◆ WORK TO COMPLETE ◆
Copy exactly the stretch of data below from the line with "Giriş Yap (984, 15)" through the line with "Careers (780, 48)", including both of those lines.

◆ EXCERPTED RECORDS ◆
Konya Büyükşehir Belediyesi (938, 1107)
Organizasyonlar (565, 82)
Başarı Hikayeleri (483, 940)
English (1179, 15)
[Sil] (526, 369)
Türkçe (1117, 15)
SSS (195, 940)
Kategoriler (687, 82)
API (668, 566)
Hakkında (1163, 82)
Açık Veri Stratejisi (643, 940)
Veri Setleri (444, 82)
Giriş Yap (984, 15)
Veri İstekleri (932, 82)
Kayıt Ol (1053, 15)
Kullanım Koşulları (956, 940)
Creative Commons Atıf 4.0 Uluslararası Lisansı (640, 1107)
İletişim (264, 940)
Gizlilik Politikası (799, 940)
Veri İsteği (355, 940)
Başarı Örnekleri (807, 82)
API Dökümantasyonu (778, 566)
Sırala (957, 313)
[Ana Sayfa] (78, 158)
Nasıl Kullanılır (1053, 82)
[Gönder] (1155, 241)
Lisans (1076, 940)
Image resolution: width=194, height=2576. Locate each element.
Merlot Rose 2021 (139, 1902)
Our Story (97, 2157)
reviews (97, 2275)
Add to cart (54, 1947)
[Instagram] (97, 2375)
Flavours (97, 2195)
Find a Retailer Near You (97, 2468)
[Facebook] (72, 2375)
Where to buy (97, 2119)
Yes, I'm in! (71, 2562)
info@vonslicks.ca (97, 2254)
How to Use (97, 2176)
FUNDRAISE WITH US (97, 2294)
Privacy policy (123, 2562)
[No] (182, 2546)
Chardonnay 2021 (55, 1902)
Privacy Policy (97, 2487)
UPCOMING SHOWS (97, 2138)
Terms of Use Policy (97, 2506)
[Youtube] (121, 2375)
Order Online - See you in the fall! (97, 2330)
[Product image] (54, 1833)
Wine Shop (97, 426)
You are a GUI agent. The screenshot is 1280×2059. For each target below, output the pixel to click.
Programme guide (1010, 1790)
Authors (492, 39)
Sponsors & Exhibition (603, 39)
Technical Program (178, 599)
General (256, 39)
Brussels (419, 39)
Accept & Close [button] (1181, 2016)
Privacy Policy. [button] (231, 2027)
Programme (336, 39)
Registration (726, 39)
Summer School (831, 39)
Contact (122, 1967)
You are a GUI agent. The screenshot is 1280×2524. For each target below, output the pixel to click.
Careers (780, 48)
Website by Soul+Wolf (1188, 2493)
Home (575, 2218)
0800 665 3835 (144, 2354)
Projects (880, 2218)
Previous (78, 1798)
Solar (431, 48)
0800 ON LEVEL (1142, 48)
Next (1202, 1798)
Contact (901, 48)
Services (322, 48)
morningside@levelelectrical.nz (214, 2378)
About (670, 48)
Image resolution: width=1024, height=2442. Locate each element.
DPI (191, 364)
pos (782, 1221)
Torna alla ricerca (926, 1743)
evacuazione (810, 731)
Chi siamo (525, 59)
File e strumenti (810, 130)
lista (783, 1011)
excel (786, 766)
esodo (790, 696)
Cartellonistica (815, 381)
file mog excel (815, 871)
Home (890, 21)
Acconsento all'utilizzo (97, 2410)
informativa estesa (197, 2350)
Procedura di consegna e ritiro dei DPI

◆ TASK SOLUTION ◆
Giriş Yap (984, 15)
Veri İstekleri (932, 82)
Kayıt Ol (1053, 15)
Kullanım Koşulları (956, 940)
Creative Commons Atıf 4.0 Uluslararası Lisansı (640, 1107)
İletişim (264, 940)
Gizlilik Politikası (799, 940)
Veri İsteği (355, 940)
Başarı Örnekleri (807, 82)
API Dökümantasyonu (778, 566)
Sırala (957, 313)
[Ana Sayfa] (78, 158)
Nasıl Kullanılır (1053, 82)
[Gönder] (1155, 241)
Lisans (1076, 940)
Image resolution: width=194, height=2576. Locate each element.
Merlot Rose 2021 (139, 1902)
Our Story (97, 2157)
reviews (97, 2275)
Add to cart (54, 1947)
[Instagram] (97, 2375)
Flavours (97, 2195)
Find a Retailer Near You (97, 2468)
[Facebook] (72, 2375)
Where to buy (97, 2119)
Yes, I'm in! (71, 2562)
info@vonslicks.ca (97, 2254)
How to Use (97, 2176)
FUNDRAISE WITH US (97, 2294)
Privacy policy (123, 2562)
[No] (182, 2546)
Chardonnay 2021 (55, 1902)
Privacy Policy (97, 2487)
UPCOMING SHOWS (97, 2138)
Terms of Use Policy (97, 2506)
[Youtube] (121, 2375)
Order Online - See you in the fall! (97, 2330)
[Product image] (54, 1833)
Wine Shop (97, 426)
You are a GUI agent. The screenshot is 1280×2059. For each target below, output the pixel to click.
Programme guide (1010, 1790)
Authors (492, 39)
Sponsors & Exhibition (603, 39)
Technical Program (178, 599)
General (256, 39)
Brussels (419, 39)
Accept & Close [button] (1181, 2016)
Privacy Policy. [button] (231, 2027)
Programme (336, 39)
Registration (726, 39)
Summer School (831, 39)
Contact (122, 1967)
You are a GUI agent. The screenshot is 1280×2524. For each target below, output the pixel to click.
Careers (780, 48)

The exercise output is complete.